There is a real need to raise awareness among the general public, parents, teachers, and mental health professionals about the extent of adolescent problem gambling (Campbell et al., 2011; Derevensky, St-Pierre, Temcheff, & Gupta, 2014; Hayer, Griffiths, & Meyer, 2005; Temcheff, Derevensky, St-Pierre, Gupta, & Martin, 2014). It makes intuitive sense to incorporate gambling-related information and prevention efforts into existing and effective mental health and education programs to form a more comprehensive mental health curriculum (Derevensky, 2012; Hayer, Griffiths, & Meyer, 2005).


The landscape of gambling is continually changing with technological advances, new forms of gambling, and ever-increasing ease of access. The thrill, excitement, and entertainment associated with gambling contribute to the positive perception of gambling. This changing landscape, with a heavy emphasis on online and mobile gambling, the inclusion of social casino games, and the normalization and social acceptability of gambling, represents a renewed challenge to help minimize problems.

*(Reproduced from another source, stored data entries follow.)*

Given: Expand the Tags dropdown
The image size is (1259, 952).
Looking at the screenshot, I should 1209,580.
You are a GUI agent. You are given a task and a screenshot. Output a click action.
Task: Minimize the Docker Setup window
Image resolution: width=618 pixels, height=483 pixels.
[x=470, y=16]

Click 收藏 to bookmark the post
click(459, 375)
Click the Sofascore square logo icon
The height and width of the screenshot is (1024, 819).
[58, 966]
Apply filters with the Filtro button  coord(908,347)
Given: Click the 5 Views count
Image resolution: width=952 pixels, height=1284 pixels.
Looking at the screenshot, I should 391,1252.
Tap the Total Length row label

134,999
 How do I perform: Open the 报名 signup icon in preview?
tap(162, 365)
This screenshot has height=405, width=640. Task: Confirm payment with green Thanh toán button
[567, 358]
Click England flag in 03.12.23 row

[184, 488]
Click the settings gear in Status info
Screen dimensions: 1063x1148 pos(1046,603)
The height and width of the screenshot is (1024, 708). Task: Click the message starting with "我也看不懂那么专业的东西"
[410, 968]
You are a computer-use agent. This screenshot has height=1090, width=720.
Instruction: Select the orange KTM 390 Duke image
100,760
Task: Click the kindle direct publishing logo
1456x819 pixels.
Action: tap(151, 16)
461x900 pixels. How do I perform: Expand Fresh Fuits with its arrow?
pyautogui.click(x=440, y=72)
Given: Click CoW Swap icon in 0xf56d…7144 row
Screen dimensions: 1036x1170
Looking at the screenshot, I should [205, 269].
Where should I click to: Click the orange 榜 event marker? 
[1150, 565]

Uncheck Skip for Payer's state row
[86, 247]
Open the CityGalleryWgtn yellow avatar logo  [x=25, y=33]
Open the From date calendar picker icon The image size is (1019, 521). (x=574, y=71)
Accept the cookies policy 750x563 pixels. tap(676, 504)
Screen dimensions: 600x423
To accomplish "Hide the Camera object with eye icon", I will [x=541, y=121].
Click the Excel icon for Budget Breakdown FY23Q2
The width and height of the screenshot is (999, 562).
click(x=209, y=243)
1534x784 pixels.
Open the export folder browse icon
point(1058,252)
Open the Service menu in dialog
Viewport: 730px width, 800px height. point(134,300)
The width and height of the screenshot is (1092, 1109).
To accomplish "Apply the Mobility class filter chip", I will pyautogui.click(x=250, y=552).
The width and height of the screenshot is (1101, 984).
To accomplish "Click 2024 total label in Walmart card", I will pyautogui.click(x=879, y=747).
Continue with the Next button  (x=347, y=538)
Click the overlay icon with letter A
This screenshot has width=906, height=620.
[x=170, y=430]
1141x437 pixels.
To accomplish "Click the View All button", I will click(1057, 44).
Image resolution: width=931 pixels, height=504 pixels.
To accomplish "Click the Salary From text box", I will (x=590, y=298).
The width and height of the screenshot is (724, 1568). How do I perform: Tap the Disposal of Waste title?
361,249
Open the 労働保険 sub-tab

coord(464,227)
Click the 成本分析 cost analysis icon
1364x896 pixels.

Clinicians and researchers studying adolescence have long suggested that it is a developmental stage marked by significant physical, social, cognitive, and emotional changes. The continued expansion of gambling, the enticing advertisements, the glitz and glamour associated with gambling, and the social acceptance of the industry’s expansion may spell trouble for our youth. Research is only beginning to highlight the determinants of both the risk and protective factors associated with different forms of gambling. Researchers and clinicians have not yet realized best practices for treatment or prevention. Nevertheless, youth gambling, like so many other risky behaviors among teens, is an important public health issue that needs to be addressed. Incorporating youth gambling into a public health framework (Messerlian & Derevensky, 2005; Messerlian, Derevensky, & Gupta, 2005), using a multidimensional perspective recognizing the individual and social determinants while simultaneously drawing upon health promotion principles, represents a plausible approach for better addressing the issues of youth gambling and problem gambling.